## YOUR OBJECTIVE
A complete and exact copy of the data below is required.
┌──
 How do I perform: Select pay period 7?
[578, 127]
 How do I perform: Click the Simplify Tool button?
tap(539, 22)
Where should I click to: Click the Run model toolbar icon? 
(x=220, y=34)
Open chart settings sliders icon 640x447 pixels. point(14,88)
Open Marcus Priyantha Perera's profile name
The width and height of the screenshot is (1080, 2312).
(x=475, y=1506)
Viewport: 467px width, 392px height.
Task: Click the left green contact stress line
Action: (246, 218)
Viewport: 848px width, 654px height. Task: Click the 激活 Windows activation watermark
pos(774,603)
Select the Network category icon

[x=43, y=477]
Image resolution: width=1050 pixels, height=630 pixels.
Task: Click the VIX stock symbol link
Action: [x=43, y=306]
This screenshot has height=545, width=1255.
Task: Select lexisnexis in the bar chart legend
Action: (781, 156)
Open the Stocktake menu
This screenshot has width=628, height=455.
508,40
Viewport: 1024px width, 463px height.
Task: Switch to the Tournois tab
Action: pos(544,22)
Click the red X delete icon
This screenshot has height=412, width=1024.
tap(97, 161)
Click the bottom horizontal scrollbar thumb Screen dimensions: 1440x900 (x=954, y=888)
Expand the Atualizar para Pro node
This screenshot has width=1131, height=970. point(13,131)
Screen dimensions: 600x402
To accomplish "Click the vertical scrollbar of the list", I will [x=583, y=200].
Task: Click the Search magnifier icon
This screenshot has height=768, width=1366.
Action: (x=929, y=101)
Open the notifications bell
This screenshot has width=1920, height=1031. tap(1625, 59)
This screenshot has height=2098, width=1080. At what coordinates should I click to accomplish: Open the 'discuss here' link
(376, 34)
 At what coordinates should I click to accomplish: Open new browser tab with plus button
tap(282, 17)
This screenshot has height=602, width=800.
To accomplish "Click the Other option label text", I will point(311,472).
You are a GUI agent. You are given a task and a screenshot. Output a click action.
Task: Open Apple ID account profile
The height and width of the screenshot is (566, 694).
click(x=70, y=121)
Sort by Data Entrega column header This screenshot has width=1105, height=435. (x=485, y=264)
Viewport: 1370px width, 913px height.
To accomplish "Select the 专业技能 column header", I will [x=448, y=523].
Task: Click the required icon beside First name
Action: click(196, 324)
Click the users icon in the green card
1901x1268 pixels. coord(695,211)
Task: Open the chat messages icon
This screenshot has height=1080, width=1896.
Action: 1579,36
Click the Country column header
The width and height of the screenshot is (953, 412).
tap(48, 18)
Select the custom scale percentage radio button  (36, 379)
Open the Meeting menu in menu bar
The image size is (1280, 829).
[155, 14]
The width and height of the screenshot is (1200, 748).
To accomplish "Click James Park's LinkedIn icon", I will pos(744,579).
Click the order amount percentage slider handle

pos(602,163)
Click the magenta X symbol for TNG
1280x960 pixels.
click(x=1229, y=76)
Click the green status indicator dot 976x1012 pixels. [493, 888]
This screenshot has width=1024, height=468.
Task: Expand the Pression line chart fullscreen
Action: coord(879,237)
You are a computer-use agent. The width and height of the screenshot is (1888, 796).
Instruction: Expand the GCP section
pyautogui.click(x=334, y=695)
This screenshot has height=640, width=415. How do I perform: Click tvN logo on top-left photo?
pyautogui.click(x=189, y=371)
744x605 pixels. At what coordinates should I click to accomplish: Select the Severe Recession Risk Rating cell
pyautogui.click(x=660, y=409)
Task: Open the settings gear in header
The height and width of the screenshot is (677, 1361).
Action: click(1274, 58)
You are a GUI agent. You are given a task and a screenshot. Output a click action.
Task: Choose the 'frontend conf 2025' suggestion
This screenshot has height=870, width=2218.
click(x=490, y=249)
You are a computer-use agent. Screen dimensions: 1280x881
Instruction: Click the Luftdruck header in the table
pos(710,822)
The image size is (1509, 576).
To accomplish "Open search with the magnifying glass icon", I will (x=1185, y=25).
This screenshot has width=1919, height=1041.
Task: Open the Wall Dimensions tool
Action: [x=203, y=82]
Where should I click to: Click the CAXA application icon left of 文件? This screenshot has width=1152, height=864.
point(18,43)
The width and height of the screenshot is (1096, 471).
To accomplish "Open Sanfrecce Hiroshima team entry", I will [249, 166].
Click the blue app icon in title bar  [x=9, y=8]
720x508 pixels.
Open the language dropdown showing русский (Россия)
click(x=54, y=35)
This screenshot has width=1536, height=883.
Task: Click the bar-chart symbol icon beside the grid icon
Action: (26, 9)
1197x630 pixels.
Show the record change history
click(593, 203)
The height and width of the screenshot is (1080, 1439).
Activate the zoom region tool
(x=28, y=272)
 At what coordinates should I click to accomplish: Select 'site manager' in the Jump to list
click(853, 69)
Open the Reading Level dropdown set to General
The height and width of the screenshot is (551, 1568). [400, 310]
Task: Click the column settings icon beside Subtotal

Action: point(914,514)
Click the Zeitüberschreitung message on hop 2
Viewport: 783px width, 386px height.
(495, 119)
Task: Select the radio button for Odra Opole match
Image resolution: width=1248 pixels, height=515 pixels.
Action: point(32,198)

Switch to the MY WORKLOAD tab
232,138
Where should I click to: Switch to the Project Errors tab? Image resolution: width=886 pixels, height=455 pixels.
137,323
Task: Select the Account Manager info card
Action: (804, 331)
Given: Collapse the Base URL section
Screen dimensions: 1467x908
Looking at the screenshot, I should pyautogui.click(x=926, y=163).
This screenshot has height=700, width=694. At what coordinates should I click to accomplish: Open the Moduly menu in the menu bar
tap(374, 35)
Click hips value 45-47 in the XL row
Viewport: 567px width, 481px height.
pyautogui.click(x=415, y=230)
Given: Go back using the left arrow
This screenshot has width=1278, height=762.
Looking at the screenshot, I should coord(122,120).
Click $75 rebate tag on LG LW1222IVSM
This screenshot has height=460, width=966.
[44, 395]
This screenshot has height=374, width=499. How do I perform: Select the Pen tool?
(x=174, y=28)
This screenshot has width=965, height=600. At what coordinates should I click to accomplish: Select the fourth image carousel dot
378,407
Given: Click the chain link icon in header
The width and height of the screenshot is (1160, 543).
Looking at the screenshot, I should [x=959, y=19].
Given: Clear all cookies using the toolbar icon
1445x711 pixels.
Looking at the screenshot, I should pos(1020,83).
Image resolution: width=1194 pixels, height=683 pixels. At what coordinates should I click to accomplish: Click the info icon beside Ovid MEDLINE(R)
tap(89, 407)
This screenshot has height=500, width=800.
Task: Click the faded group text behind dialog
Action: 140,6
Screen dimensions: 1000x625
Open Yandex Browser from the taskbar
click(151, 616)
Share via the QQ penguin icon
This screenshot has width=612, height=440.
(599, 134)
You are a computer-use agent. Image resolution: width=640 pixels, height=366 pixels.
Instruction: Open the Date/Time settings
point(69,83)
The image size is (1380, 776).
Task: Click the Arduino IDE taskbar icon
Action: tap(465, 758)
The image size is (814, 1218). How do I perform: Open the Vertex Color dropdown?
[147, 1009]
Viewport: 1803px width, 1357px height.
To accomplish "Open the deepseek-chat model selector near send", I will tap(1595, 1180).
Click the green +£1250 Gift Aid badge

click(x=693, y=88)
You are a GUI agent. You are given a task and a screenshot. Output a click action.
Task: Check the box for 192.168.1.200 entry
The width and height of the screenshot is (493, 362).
└──
## OUTPUT FOR THIS TASK
 How do I perform: Select pay period 7?
[578, 127]
 How do I perform: Click the Simplify Tool button?
tap(539, 22)
Where should I click to: Click the Run model toolbar icon? 
(x=220, y=34)
Open chart settings sliders icon 640x447 pixels. point(14,88)
Open Marcus Priyantha Perera's profile name
The width and height of the screenshot is (1080, 2312).
(x=475, y=1506)
Viewport: 467px width, 392px height.
Task: Click the left green contact stress line
Action: (246, 218)
Viewport: 848px width, 654px height. Task: Click the 激活 Windows activation watermark
pos(774,603)
Select the Network category icon

[x=43, y=477]
Image resolution: width=1050 pixels, height=630 pixels.
Task: Click the VIX stock symbol link
Action: [x=43, y=306]
This screenshot has height=545, width=1255.
Task: Select lexisnexis in the bar chart legend
Action: (781, 156)
Open the Stocktake menu
This screenshot has width=628, height=455.
508,40
Viewport: 1024px width, 463px height.
Task: Switch to the Tournois tab
Action: pos(544,22)
Click the red X delete icon
This screenshot has height=412, width=1024.
tap(97, 161)
Click the bottom horizontal scrollbar thumb Screen dimensions: 1440x900 (x=954, y=888)
Expand the Atualizar para Pro node
This screenshot has width=1131, height=970. point(13,131)
Screen dimensions: 600x402
To accomplish "Click the vertical scrollbar of the list", I will [x=583, y=200].
Task: Click the Search magnifier icon
This screenshot has height=768, width=1366.
Action: (x=929, y=101)
Open the notifications bell
This screenshot has width=1920, height=1031. tap(1625, 59)
This screenshot has height=2098, width=1080. At what coordinates should I click to accomplish: Open the 'discuss here' link
(376, 34)
 At what coordinates should I click to accomplish: Open new browser tab with plus button
tap(282, 17)
This screenshot has height=602, width=800.
To accomplish "Click the Other option label text", I will point(311,472).
You are a GUI agent. You are given a task and a screenshot. Output a click action.
Task: Open Apple ID account profile
The height and width of the screenshot is (566, 694).
click(x=70, y=121)
Sort by Data Entrega column header This screenshot has width=1105, height=435. (x=485, y=264)
Viewport: 1370px width, 913px height.
To accomplish "Select the 专业技能 column header", I will [x=448, y=523].
Task: Click the required icon beside First name
Action: click(196, 324)
Click the users icon in the green card
1901x1268 pixels. coord(695,211)
Task: Open the chat messages icon
This screenshot has height=1080, width=1896.
Action: 1579,36
Click the Country column header
The width and height of the screenshot is (953, 412).
tap(48, 18)
Select the custom scale percentage radio button  (36, 379)
Open the Meeting menu in menu bar
The image size is (1280, 829).
[155, 14]
The width and height of the screenshot is (1200, 748).
To accomplish "Click James Park's LinkedIn icon", I will pos(744,579).
Click the order amount percentage slider handle

pos(602,163)
Click the magenta X symbol for TNG
1280x960 pixels.
click(x=1229, y=76)
Click the green status indicator dot 976x1012 pixels. [493, 888]
This screenshot has width=1024, height=468.
Task: Expand the Pression line chart fullscreen
Action: coord(879,237)
You are a computer-use agent. The width and height of the screenshot is (1888, 796).
Instruction: Expand the GCP section
pyautogui.click(x=334, y=695)
This screenshot has height=640, width=415. How do I perform: Click tvN logo on top-left photo?
pyautogui.click(x=189, y=371)
744x605 pixels. At what coordinates should I click to accomplish: Select the Severe Recession Risk Rating cell
pyautogui.click(x=660, y=409)
Task: Open the settings gear in header
The height and width of the screenshot is (677, 1361).
Action: click(1274, 58)
You are a GUI agent. You are given a task and a screenshot. Output a click action.
Task: Choose the 'frontend conf 2025' suggestion
This screenshot has height=870, width=2218.
click(x=490, y=249)
You are a computer-use agent. Screen dimensions: 1280x881
Instruction: Click the Luftdruck header in the table
pos(710,822)
The image size is (1509, 576).
To accomplish "Open search with the magnifying glass icon", I will (x=1185, y=25).
This screenshot has width=1919, height=1041.
Task: Open the Wall Dimensions tool
Action: [x=203, y=82]
Where should I click to: Click the CAXA application icon left of 文件? This screenshot has width=1152, height=864.
point(18,43)
The width and height of the screenshot is (1096, 471).
To accomplish "Open Sanfrecce Hiroshima team entry", I will [249, 166].
Click the blue app icon in title bar  [x=9, y=8]
720x508 pixels.
Open the language dropdown showing русский (Россия)
click(x=54, y=35)
This screenshot has width=1536, height=883.
Task: Click the bar-chart symbol icon beside the grid icon
Action: (26, 9)
1197x630 pixels.
Show the record change history
click(593, 203)
The height and width of the screenshot is (1080, 1439).
Activate the zoom region tool
(x=28, y=272)
 At what coordinates should I click to accomplish: Select 'site manager' in the Jump to list
click(853, 69)
Open the Reading Level dropdown set to General
The height and width of the screenshot is (551, 1568). [400, 310]
Task: Click the column settings icon beside Subtotal

Action: point(914,514)
Click the Zeitüberschreitung message on hop 2
Viewport: 783px width, 386px height.
(495, 119)
Task: Select the radio button for Odra Opole match
Image resolution: width=1248 pixels, height=515 pixels.
Action: point(32,198)

Switch to the MY WORKLOAD tab
232,138
Where should I click to: Switch to the Project Errors tab? Image resolution: width=886 pixels, height=455 pixels.
137,323
Task: Select the Account Manager info card
Action: (804, 331)
Given: Collapse the Base URL section
Screen dimensions: 1467x908
Looking at the screenshot, I should pyautogui.click(x=926, y=163).
This screenshot has height=700, width=694. At what coordinates should I click to accomplish: Open the Moduly menu in the menu bar
tap(374, 35)
Click hips value 45-47 in the XL row
Viewport: 567px width, 481px height.
pyautogui.click(x=415, y=230)
Given: Go back using the left arrow
This screenshot has width=1278, height=762.
Looking at the screenshot, I should coord(122,120).
Click $75 rebate tag on LG LW1222IVSM
This screenshot has height=460, width=966.
[44, 395]
This screenshot has height=374, width=499. How do I perform: Select the Pen tool?
(x=174, y=28)
This screenshot has width=965, height=600. At what coordinates should I click to accomplish: Select the fourth image carousel dot
378,407
Given: Click the chain link icon in header
The width and height of the screenshot is (1160, 543).
Looking at the screenshot, I should [x=959, y=19].
Given: Clear all cookies using the toolbar icon
1445x711 pixels.
Looking at the screenshot, I should pos(1020,83).
Image resolution: width=1194 pixels, height=683 pixels. At what coordinates should I click to accomplish: Click the info icon beside Ovid MEDLINE(R)
tap(89, 407)
This screenshot has height=500, width=800.
Task: Click the faded group text behind dialog
Action: 140,6
Screen dimensions: 1000x625
Open Yandex Browser from the taskbar
click(151, 616)
Share via the QQ penguin icon
This screenshot has width=612, height=440.
(599, 134)
You are a computer-use agent. Image resolution: width=640 pixels, height=366 pixels.
Instruction: Open the Date/Time settings
point(69,83)
The image size is (1380, 776).
Task: Click the Arduino IDE taskbar icon
Action: tap(465, 758)
The image size is (814, 1218). How do I perform: Open the Vertex Color dropdown?
[147, 1009]
Viewport: 1803px width, 1357px height.
To accomplish "Open the deepseek-chat model selector near send", I will tap(1595, 1180).
Click the green +£1250 Gift Aid badge

click(x=693, y=88)
You are a GUI agent. You are given a task and a screenshot. Output a click action.
Task: Check the box for 192.168.1.200 entry
The width and height of the screenshot is (493, 362).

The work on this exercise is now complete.